Baker-Fletcher is a member at a United Methodist church in Dallas, Texas.

== Career and scholarship ==
Baker-Fletcher's scholarship approaches the narratives of the crucifixion and resurrection of Jesus through a womanist lens that privileges the lived experiences of Black women. Her research interests include process theism, womanist theology, Wesleyan theology, ecotheology, and cultural studies. In her 2006 book Dancing with God, she examines the Trinity in relation to the reality of unnecessary violence. Christology and creation are recurring theological themes in her scholarship.

Baker-Fletcher is currently Professor of Systematic Theology at Perkins School of Theology. She has previously taught at Claremont School of Theology in California.

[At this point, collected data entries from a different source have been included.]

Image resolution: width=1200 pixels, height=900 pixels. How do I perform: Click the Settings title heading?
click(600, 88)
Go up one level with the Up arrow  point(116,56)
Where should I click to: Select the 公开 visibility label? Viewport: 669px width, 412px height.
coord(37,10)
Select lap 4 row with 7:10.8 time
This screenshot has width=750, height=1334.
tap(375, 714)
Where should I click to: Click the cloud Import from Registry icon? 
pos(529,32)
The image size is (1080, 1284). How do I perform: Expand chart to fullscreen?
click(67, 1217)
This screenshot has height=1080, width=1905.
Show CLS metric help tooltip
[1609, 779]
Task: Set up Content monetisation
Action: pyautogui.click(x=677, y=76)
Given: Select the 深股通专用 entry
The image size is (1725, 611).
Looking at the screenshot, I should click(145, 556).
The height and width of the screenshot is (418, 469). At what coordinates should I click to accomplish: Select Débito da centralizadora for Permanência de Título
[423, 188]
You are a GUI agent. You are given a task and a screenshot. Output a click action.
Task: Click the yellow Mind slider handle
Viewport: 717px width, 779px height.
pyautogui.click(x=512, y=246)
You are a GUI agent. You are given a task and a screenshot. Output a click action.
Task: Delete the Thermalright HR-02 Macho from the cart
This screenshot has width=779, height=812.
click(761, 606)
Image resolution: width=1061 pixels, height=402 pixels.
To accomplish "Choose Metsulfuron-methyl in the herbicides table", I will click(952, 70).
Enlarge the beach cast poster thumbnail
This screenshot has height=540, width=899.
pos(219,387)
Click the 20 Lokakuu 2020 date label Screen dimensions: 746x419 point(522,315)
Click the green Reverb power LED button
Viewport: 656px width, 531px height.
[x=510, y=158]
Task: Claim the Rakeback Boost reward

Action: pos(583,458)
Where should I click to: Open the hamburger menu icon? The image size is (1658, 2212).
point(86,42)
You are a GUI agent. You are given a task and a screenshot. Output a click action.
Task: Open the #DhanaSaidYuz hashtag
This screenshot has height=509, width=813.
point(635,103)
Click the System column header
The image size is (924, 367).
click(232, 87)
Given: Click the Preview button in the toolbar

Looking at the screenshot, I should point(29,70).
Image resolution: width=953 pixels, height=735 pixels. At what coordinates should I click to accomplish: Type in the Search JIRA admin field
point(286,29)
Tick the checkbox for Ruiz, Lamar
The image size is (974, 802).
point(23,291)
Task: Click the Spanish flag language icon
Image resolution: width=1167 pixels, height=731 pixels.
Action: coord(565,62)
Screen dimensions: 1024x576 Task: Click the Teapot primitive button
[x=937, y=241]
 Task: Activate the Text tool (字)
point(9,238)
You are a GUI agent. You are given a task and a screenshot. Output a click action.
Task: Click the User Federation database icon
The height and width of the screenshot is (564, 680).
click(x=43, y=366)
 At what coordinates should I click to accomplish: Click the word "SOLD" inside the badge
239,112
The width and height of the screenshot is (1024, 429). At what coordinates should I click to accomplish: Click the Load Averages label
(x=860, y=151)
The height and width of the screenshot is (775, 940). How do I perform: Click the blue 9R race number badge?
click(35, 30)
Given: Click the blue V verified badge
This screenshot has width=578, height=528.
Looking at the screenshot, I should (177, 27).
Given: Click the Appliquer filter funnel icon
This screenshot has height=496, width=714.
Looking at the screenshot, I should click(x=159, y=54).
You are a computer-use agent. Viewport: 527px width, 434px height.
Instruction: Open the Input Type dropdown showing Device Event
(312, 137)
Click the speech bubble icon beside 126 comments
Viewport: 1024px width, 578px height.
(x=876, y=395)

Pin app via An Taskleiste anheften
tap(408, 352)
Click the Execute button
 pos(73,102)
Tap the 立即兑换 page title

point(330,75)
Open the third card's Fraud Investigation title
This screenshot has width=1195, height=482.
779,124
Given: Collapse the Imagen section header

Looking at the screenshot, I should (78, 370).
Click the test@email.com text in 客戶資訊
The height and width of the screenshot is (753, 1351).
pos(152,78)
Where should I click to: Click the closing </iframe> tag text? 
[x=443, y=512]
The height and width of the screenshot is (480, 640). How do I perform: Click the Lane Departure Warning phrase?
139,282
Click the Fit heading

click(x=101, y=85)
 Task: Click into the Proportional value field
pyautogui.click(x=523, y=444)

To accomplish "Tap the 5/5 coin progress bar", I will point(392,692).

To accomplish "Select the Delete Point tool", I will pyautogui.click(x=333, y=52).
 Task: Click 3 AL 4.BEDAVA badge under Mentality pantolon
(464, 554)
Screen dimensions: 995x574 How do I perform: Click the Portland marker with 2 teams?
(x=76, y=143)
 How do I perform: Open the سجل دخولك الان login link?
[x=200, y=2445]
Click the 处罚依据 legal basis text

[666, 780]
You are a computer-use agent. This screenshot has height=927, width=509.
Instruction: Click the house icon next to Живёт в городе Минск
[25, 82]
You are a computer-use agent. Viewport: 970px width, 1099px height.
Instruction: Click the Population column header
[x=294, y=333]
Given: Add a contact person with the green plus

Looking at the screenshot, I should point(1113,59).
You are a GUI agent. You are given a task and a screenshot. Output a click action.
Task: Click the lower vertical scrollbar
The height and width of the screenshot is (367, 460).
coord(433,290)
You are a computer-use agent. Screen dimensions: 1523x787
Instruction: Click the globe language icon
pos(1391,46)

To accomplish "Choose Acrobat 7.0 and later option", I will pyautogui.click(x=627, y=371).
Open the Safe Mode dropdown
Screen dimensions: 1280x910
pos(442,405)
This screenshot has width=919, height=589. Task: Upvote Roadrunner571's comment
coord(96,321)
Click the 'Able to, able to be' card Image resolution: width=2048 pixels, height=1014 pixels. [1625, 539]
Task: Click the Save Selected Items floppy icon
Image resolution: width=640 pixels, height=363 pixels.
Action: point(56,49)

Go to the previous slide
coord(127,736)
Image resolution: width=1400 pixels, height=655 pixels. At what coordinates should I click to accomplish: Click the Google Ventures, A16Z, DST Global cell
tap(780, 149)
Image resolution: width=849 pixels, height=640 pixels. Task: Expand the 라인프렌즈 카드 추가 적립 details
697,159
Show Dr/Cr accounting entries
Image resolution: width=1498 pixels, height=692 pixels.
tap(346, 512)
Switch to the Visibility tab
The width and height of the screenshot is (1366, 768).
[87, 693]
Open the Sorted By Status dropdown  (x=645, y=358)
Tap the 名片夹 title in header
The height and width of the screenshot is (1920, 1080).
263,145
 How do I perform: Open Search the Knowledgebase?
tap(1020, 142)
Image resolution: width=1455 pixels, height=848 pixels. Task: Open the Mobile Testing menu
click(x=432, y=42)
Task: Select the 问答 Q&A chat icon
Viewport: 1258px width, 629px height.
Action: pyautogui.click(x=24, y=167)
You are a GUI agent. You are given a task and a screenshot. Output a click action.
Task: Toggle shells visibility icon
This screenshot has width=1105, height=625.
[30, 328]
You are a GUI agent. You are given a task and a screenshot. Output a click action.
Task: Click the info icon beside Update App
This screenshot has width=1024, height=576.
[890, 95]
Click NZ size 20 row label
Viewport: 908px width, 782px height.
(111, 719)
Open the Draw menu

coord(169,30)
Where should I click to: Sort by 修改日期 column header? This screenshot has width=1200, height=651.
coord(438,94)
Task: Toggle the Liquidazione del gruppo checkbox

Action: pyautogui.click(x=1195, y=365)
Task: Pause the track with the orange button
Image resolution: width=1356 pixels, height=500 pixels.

Baker-Fletcher delivered an Antoinette Brown Lecture at Vanderbilt University Divinity School. Baker-Fletcher is a member of the Society for the Study of Black Religion.

== Books ==

- Inspired Dust, Resurrected Dust: Womanist Reflections on Resurrection (forthcoming)
- Homemade Psalms—Womanist Poetry and Prose (forthcoming)
- Dancing With God: A Womanist Perspective on the Trinity (St. Louis: Chalice Press, 2006)
- Sisters of Dust, Sisters of Spirit: Womanist Wordings on God and Creation (Minneapolis: Fortress Press, 1998)
- My Sister, My Brother: Womanist and Xodus God-Talk (Maryknoll: Orbis, 1997) (with Garth Kasimu Baker-Fletcher)
- A Singing Something: Womanist Reflections on Anna Julia Cooper (New York: Crossroad, 1994)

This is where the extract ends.